**Instructions to follow**
Reproduce every one of the following lines verbatim, from the first through the last.

**Input rows**

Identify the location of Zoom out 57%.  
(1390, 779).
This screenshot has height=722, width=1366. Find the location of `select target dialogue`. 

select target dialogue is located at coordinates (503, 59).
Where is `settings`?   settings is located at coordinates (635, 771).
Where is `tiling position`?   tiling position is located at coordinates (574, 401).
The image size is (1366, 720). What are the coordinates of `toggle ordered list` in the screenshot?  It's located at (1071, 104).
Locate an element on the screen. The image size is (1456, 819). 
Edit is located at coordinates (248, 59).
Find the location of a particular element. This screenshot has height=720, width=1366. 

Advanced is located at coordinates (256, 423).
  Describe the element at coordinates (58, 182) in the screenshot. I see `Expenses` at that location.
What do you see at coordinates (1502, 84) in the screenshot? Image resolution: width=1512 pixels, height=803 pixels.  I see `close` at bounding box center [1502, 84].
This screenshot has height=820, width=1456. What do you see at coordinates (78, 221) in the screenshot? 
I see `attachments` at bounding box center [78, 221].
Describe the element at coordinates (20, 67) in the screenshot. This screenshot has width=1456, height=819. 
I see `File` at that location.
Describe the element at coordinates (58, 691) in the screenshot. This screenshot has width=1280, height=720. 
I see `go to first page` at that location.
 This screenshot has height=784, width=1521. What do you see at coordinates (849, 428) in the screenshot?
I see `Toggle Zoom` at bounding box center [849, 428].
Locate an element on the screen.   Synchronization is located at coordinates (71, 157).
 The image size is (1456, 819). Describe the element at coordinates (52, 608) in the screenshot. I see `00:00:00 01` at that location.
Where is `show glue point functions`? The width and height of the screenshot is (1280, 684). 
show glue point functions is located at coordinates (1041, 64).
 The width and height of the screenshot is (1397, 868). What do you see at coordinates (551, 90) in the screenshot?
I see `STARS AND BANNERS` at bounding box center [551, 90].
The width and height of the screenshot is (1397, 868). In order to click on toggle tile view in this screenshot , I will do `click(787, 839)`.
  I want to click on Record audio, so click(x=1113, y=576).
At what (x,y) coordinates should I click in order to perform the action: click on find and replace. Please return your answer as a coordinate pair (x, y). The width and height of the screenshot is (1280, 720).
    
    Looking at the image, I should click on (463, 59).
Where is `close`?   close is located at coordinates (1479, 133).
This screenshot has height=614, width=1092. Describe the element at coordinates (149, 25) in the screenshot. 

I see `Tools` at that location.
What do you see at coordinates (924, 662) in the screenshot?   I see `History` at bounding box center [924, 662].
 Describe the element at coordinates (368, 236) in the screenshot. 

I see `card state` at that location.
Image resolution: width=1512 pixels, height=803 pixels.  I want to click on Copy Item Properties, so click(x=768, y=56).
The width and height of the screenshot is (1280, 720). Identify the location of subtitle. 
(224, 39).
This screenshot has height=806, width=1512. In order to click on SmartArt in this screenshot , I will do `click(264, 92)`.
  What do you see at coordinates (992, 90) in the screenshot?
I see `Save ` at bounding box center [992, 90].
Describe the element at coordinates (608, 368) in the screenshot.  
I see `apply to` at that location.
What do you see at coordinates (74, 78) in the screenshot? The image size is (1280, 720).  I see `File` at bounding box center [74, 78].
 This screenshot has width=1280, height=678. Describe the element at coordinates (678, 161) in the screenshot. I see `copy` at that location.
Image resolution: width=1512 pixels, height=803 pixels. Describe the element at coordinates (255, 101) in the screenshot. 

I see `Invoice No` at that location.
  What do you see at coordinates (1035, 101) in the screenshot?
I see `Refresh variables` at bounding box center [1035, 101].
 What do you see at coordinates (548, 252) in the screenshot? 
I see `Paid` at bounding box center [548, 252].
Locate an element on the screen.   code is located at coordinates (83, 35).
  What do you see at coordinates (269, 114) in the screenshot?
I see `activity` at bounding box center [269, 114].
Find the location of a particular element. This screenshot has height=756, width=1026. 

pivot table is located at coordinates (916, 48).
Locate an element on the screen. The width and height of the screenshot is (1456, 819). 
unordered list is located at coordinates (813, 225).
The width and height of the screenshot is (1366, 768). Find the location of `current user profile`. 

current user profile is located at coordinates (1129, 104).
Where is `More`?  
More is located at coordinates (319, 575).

**Result for this exercise**
Identify the location of Zoom out 57%.  
(1390, 779).
This screenshot has height=722, width=1366. Find the location of `select target dialogue`. 

select target dialogue is located at coordinates (503, 59).
Where is `settings`?   settings is located at coordinates (635, 771).
Where is `tiling position`?   tiling position is located at coordinates (574, 401).
The image size is (1366, 720). What are the coordinates of `toggle ordered list` in the screenshot?  It's located at (1071, 104).
Locate an element on the screen. The image size is (1456, 819). 
Edit is located at coordinates (248, 59).
Find the location of a particular element. This screenshot has height=720, width=1366. 

Advanced is located at coordinates (256, 423).
  Describe the element at coordinates (58, 182) in the screenshot. I see `Expenses` at that location.
What do you see at coordinates (1502, 84) in the screenshot? Image resolution: width=1512 pixels, height=803 pixels.  I see `close` at bounding box center [1502, 84].
This screenshot has height=820, width=1456. What do you see at coordinates (78, 221) in the screenshot? 
I see `attachments` at bounding box center [78, 221].
Describe the element at coordinates (20, 67) in the screenshot. This screenshot has width=1456, height=819. 
I see `File` at that location.
Describe the element at coordinates (58, 691) in the screenshot. This screenshot has width=1280, height=720. 
I see `go to first page` at that location.
 This screenshot has height=784, width=1521. What do you see at coordinates (849, 428) in the screenshot?
I see `Toggle Zoom` at bounding box center [849, 428].
Locate an element on the screen.   Synchronization is located at coordinates (71, 157).
 The image size is (1456, 819). Describe the element at coordinates (52, 608) in the screenshot. I see `00:00:00 01` at that location.
Where is `show glue point functions`? The width and height of the screenshot is (1280, 684). 
show glue point functions is located at coordinates (1041, 64).
 The width and height of the screenshot is (1397, 868). What do you see at coordinates (551, 90) in the screenshot?
I see `STARS AND BANNERS` at bounding box center [551, 90].
The width and height of the screenshot is (1397, 868). In order to click on toggle tile view in this screenshot , I will do `click(787, 839)`.
  I want to click on Record audio, so click(x=1113, y=576).
At what (x,y) coordinates should I click in order to perform the action: click on find and replace. Please return your answer as a coordinate pair (x, y). The width and height of the screenshot is (1280, 720).
    
    Looking at the image, I should click on (463, 59).
Where is `close`?   close is located at coordinates (1479, 133).
This screenshot has height=614, width=1092. Describe the element at coordinates (149, 25) in the screenshot. 

I see `Tools` at that location.
What do you see at coordinates (924, 662) in the screenshot?   I see `History` at bounding box center [924, 662].
 Describe the element at coordinates (368, 236) in the screenshot. 

I see `card state` at that location.
Image resolution: width=1512 pixels, height=803 pixels.  I want to click on Copy Item Properties, so click(x=768, y=56).
The width and height of the screenshot is (1280, 720). Identify the location of subtitle. 
(224, 39).
This screenshot has height=806, width=1512. In order to click on SmartArt in this screenshot , I will do `click(264, 92)`.
  What do you see at coordinates (992, 90) in the screenshot?
I see `Save ` at bounding box center [992, 90].
Describe the element at coordinates (608, 368) in the screenshot.  
I see `apply to` at that location.
What do you see at coordinates (74, 78) in the screenshot? The image size is (1280, 720).  I see `File` at bounding box center [74, 78].
 This screenshot has width=1280, height=678. Describe the element at coordinates (678, 161) in the screenshot. I see `copy` at that location.
Image resolution: width=1512 pixels, height=803 pixels. Describe the element at coordinates (255, 101) in the screenshot. 

I see `Invoice No` at that location.
  What do you see at coordinates (1035, 101) in the screenshot?
I see `Refresh variables` at bounding box center [1035, 101].
 What do you see at coordinates (548, 252) in the screenshot? 
I see `Paid` at bounding box center [548, 252].
Locate an element on the screen.   code is located at coordinates (83, 35).
  What do you see at coordinates (269, 114) in the screenshot?
I see `activity` at bounding box center [269, 114].
Find the location of a particular element. This screenshot has height=756, width=1026. 

pivot table is located at coordinates (916, 48).
Locate an element on the screen. The width and height of the screenshot is (1456, 819). 
unordered list is located at coordinates (813, 225).
The width and height of the screenshot is (1366, 768). Find the location of `current user profile`. 

current user profile is located at coordinates (1129, 104).
Where is `More`?  
More is located at coordinates (319, 575).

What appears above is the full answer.